Beliefs I do not miss: Thanking the god of parking spots, plumbing and hygiene products

One of my constant struggles right now is deciding whether or not to admit to my friends and family that I no longer believe like I used to, or like they still do.

While it has been a difficult journey, there are certain beliefs that I always had a problem with and am glad I no longer have to justify or contend with.

One of these is God as Provider. I never understood why God concentrated his provisions on a certain demographic (i.e., middle-upper strata families in North American) when it seemed he really should be attending to the more pressing needs of the rest of the globe.

parking starving

And by “provisions” I mean First World “essentials”, things like parking spaces, 75% off sales at Macy’s, and tampons.

Yes, apparently God even provides tampons. Let me ‘splain.

I love my mother. I honestly do. She’s a good woman in every sense of the word: hard working, smart, dedicated to education, a brilliant cook, generous to a fault, funny, beautiful, and possessing the most loving heart imaginable. And she was and is a wonderful mother.

But 9 10 times out of 10, when something good happens, she gives her god credit for it. Also 9 10 times out of 10, when something bad happens, she gives her god a pass and tries to find – like a secret message in the bottle – the way he is planning to use this horrible thing for good, to paraphrase Romans 8:28.

There isn’t a conversation that occurs where she doesn’t call on the name of her god and praise him for this or that or the other. We have had two such cringing conversations in the past two weeks.

Right before Christmas, mom discovered a plumbing leak in the wall. A potentially damaging thing to happen at any time, but right before Christmas day (which she hosts) was the worst timing imaginable.

Now, she’s a widow who lives in a remote area. My sibling and I are both several hours away, so we were no help. She heard the leak in the wall and turned off the water at the pump. She was able to get someone out that day to take a look at it. He couldn’t fix it, but someone who could came out that afternoon. Very little damage was done inside the wall, the pipe was repaired, and the water was restored within 24 hours.

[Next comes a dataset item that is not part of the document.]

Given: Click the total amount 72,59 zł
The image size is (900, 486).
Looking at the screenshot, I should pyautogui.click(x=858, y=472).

According to her, God did all of this. How likely was it that a widow in a remote area could identify a leak, shut off her own water, get two plumbers out in one day, and have the water restored? It was a miracle!

Seriously?!?!

I couldn’t just listen to this without pointing out the obvious.

Thanks to her own keen hearing and quick thinking, SHE was the one who identified the leak.

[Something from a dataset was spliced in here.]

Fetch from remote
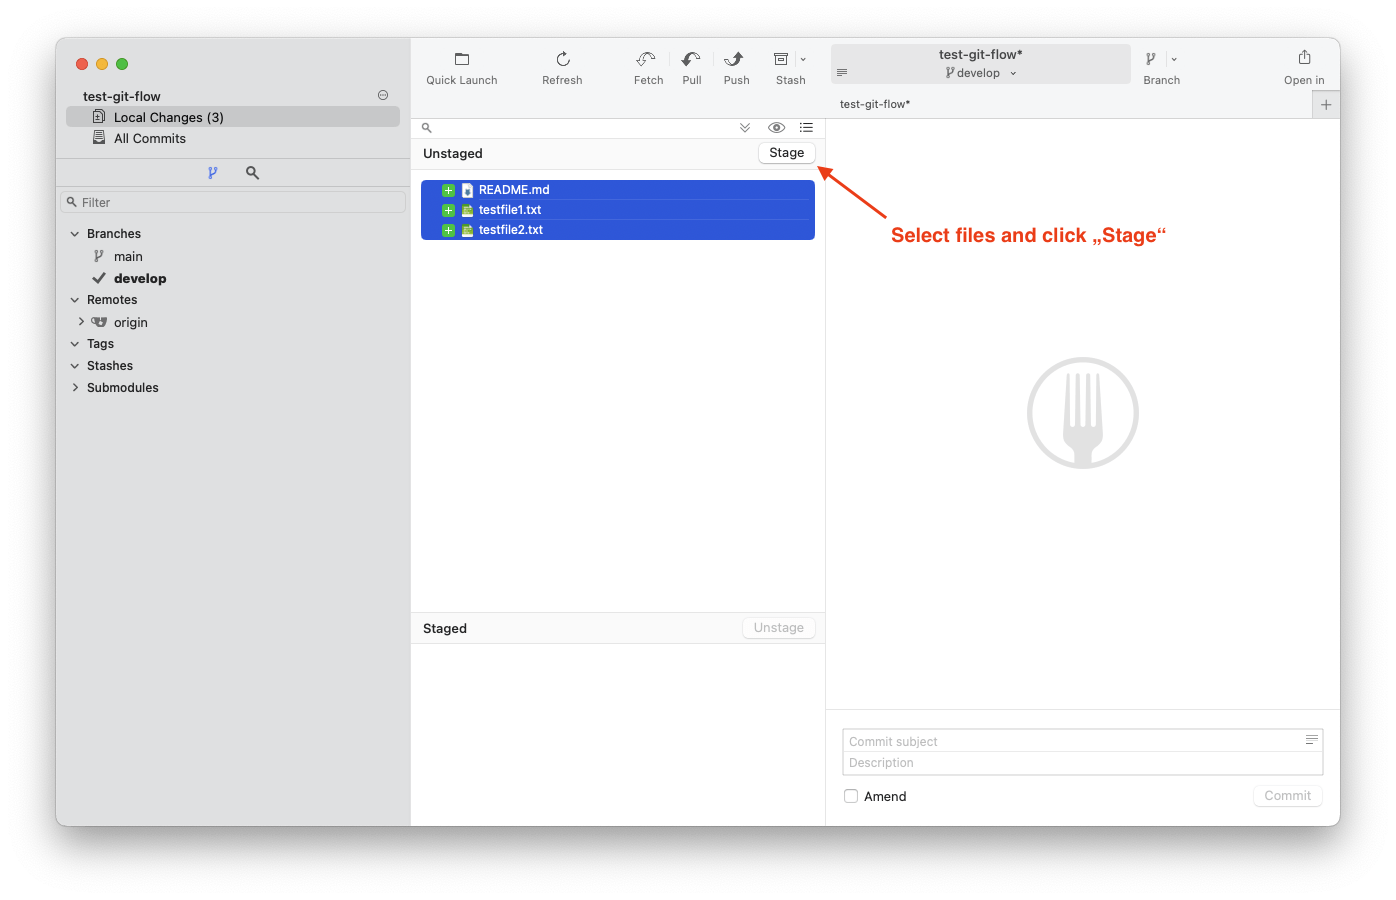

Thanks to her resourcefulness and living on her own for the past 19 years, SHE was the one who knew how to turn off the water at the pump.

Thanks to the huge network of friends and community that SHE has made over many decades, SHE called in some favors and was able to get two different plumbers out to repair the problem.

If there was any miracle, it was the miracle of her own tenacity, her own resourcefulness, her own network of love that she built out of her own generous nature.

And, I suggested, if God wanted to do something helpful, perhaps HE could have prevented the leak in the first place….

She agreed that it might have been better to have no leak, and that she did due diligence. But “God helps those who help themselves” and “God promised to provide for widows and orphans” and “the plumber said he felt Jesus sent him there” were what she left me with.

And then, speaking of plugging leaks, that brings us to the Miraculous Tampon Miracle.

Our girls spent a few days with mom after Christmas, during which one of them happened to start her period. Being an older woman, of course mom had no menstruation provisions in the house.  It was late at night and said girl asked if mom could drive her to the grocery store in town.

Again, with her sharp brain, my mom remembered a sample box of tampons had arrived in the mail a while back and that she had put them aside in case anyone needed them. She located said box and gave them to the thankful girl. Simple, right?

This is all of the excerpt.